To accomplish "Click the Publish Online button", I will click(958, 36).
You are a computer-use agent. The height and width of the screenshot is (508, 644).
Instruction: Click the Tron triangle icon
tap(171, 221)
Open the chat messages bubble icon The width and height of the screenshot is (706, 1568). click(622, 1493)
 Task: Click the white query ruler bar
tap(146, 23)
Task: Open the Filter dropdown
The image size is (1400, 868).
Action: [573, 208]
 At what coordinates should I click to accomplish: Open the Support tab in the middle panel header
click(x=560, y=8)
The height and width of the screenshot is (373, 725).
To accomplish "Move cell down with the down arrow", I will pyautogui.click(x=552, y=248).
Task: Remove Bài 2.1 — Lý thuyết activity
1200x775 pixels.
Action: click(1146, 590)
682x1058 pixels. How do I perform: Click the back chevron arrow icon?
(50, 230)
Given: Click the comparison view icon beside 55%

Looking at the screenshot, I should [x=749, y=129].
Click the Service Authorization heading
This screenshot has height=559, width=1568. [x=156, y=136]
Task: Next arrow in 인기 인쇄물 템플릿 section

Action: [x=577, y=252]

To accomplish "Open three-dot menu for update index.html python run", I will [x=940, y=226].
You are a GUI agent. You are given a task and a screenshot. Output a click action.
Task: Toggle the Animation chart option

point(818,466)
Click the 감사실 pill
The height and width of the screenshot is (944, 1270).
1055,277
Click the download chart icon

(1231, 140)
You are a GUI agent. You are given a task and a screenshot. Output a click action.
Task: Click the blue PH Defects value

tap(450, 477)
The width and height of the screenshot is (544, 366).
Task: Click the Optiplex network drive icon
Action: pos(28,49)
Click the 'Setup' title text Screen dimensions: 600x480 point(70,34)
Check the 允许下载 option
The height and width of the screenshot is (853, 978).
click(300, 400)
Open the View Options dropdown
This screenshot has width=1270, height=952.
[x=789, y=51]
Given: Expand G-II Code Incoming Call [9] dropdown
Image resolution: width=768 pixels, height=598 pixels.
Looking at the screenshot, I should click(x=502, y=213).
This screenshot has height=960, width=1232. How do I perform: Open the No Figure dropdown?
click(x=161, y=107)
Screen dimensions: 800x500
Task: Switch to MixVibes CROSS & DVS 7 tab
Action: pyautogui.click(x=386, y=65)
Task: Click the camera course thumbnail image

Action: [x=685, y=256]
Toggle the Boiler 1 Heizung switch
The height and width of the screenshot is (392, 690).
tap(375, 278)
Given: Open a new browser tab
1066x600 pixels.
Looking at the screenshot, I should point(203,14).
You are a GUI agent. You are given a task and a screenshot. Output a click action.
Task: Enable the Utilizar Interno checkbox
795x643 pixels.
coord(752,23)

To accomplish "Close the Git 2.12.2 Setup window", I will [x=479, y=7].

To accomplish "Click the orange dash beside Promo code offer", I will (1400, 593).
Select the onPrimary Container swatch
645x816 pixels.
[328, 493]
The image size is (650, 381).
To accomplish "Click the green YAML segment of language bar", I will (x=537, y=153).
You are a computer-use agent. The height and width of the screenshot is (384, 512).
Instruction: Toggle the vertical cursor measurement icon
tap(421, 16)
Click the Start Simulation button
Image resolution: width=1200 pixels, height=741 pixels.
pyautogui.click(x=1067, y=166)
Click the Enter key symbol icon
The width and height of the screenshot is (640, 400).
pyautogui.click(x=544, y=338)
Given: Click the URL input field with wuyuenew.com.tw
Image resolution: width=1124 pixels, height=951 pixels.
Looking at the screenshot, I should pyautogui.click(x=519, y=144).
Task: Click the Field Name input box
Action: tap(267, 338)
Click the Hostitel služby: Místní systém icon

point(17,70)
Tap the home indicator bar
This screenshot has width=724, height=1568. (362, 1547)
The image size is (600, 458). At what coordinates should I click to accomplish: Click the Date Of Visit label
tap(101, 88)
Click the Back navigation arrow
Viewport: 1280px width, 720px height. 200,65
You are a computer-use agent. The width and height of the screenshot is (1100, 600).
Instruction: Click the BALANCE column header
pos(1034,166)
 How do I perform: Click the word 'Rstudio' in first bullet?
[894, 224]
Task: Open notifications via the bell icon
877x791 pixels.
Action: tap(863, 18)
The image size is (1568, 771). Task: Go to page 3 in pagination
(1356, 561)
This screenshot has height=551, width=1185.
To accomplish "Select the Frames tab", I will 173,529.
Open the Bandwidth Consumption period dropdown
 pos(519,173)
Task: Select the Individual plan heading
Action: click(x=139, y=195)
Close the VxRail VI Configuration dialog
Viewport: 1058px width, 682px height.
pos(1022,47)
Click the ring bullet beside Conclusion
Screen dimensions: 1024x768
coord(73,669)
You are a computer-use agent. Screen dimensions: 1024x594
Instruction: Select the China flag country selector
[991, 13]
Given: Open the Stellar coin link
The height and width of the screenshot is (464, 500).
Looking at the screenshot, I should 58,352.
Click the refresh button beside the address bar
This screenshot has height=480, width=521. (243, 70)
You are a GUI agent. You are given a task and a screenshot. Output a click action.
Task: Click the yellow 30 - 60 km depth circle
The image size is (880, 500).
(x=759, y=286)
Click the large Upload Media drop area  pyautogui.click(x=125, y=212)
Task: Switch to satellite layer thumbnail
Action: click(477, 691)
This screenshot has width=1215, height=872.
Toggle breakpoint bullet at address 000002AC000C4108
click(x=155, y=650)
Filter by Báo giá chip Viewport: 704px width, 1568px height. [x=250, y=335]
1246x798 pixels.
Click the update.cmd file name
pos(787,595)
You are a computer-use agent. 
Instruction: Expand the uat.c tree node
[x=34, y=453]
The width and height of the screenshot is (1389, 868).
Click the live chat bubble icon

------------------------

• EXERCISE DETAILS
In full and without change, transcribe every line of the records above.

• ANSWER FOR THE TASK
To accomplish "Click the Publish Online button", I will click(958, 36).
You are a computer-use agent. The height and width of the screenshot is (508, 644).
Instruction: Click the Tron triangle icon
tap(171, 221)
Open the chat messages bubble icon The width and height of the screenshot is (706, 1568). click(622, 1493)
 Task: Click the white query ruler bar
tap(146, 23)
Task: Open the Filter dropdown
The image size is (1400, 868).
Action: [573, 208]
 At what coordinates should I click to accomplish: Open the Support tab in the middle panel header
click(x=560, y=8)
The height and width of the screenshot is (373, 725).
To accomplish "Move cell down with the down arrow", I will pyautogui.click(x=552, y=248).
Task: Remove Bài 2.1 — Lý thuyết activity
1200x775 pixels.
Action: click(1146, 590)
682x1058 pixels. How do I perform: Click the back chevron arrow icon?
(50, 230)
Given: Click the comparison view icon beside 55%

Looking at the screenshot, I should [x=749, y=129].
Click the Service Authorization heading
This screenshot has height=559, width=1568. [x=156, y=136]
Task: Next arrow in 인기 인쇄물 템플릿 section

Action: [x=577, y=252]

To accomplish "Open three-dot menu for update index.html python run", I will [x=940, y=226].
You are a GUI agent. You are given a task and a screenshot. Output a click action.
Task: Toggle the Animation chart option

point(818,466)
Click the 감사실 pill
The height and width of the screenshot is (944, 1270).
1055,277
Click the download chart icon

(1231, 140)
You are a GUI agent. You are given a task and a screenshot. Output a click action.
Task: Click the blue PH Defects value

tap(450, 477)
The width and height of the screenshot is (544, 366).
Task: Click the Optiplex network drive icon
Action: pos(28,49)
Click the 'Setup' title text Screen dimensions: 600x480 point(70,34)
Check the 允许下载 option
The height and width of the screenshot is (853, 978).
click(300, 400)
Open the View Options dropdown
This screenshot has width=1270, height=952.
[x=789, y=51]
Given: Expand G-II Code Incoming Call [9] dropdown
Image resolution: width=768 pixels, height=598 pixels.
Looking at the screenshot, I should click(x=502, y=213).
This screenshot has height=960, width=1232. How do I perform: Open the No Figure dropdown?
click(x=161, y=107)
Screen dimensions: 800x500
Task: Switch to MixVibes CROSS & DVS 7 tab
Action: pyautogui.click(x=386, y=65)
Task: Click the camera course thumbnail image

Action: [x=685, y=256]
Toggle the Boiler 1 Heizung switch
The height and width of the screenshot is (392, 690).
tap(375, 278)
Given: Open a new browser tab
1066x600 pixels.
Looking at the screenshot, I should point(203,14).
You are a GUI agent. You are given a task and a screenshot. Output a click action.
Task: Enable the Utilizar Interno checkbox
795x643 pixels.
coord(752,23)

To accomplish "Close the Git 2.12.2 Setup window", I will [x=479, y=7].

To accomplish "Click the orange dash beside Promo code offer", I will (1400, 593).
Select the onPrimary Container swatch
645x816 pixels.
[328, 493]
The image size is (650, 381).
To accomplish "Click the green YAML segment of language bar", I will (x=537, y=153).
You are a computer-use agent. The height and width of the screenshot is (384, 512).
Instruction: Toggle the vertical cursor measurement icon
tap(421, 16)
Click the Start Simulation button
Image resolution: width=1200 pixels, height=741 pixels.
pyautogui.click(x=1067, y=166)
Click the Enter key symbol icon
The width and height of the screenshot is (640, 400).
pyautogui.click(x=544, y=338)
Given: Click the URL input field with wuyuenew.com.tw
Image resolution: width=1124 pixels, height=951 pixels.
Looking at the screenshot, I should pyautogui.click(x=519, y=144).
Task: Click the Field Name input box
Action: tap(267, 338)
Click the Hostitel služby: Místní systém icon

point(17,70)
Tap the home indicator bar
This screenshot has width=724, height=1568. (362, 1547)
The image size is (600, 458). At what coordinates should I click to accomplish: Click the Date Of Visit label
tap(101, 88)
Click the Back navigation arrow
Viewport: 1280px width, 720px height. 200,65
You are a computer-use agent. The width and height of the screenshot is (1100, 600).
Instruction: Click the BALANCE column header
pos(1034,166)
 How do I perform: Click the word 'Rstudio' in first bullet?
[894, 224]
Task: Open notifications via the bell icon
877x791 pixels.
Action: tap(863, 18)
The image size is (1568, 771). Task: Go to page 3 in pagination
(1356, 561)
This screenshot has height=551, width=1185.
To accomplish "Select the Frames tab", I will 173,529.
Open the Bandwidth Consumption period dropdown
 pos(519,173)
Task: Select the Individual plan heading
Action: click(x=139, y=195)
Close the VxRail VI Configuration dialog
Viewport: 1058px width, 682px height.
pos(1022,47)
Click the ring bullet beside Conclusion
Screen dimensions: 1024x768
coord(73,669)
You are a computer-use agent. Screen dimensions: 1024x594
Instruction: Select the China flag country selector
[991, 13]
Given: Open the Stellar coin link
The height and width of the screenshot is (464, 500).
Looking at the screenshot, I should 58,352.
Click the refresh button beside the address bar
This screenshot has height=480, width=521. (243, 70)
You are a GUI agent. You are given a task and a screenshot. Output a click action.
Task: Click the yellow 30 - 60 km depth circle
The image size is (880, 500).
(x=759, y=286)
Click the large Upload Media drop area  pyautogui.click(x=125, y=212)
Task: Switch to satellite layer thumbnail
Action: click(477, 691)
This screenshot has width=1215, height=872.
Toggle breakpoint bullet at address 000002AC000C4108
click(x=155, y=650)
Filter by Báo giá chip Viewport: 704px width, 1568px height. [x=250, y=335]
1246x798 pixels.
Click the update.cmd file name
pos(787,595)
You are a computer-use agent. 
Instruction: Expand the uat.c tree node
[x=34, y=453]
The width and height of the screenshot is (1389, 868).
Click the live chat bubble icon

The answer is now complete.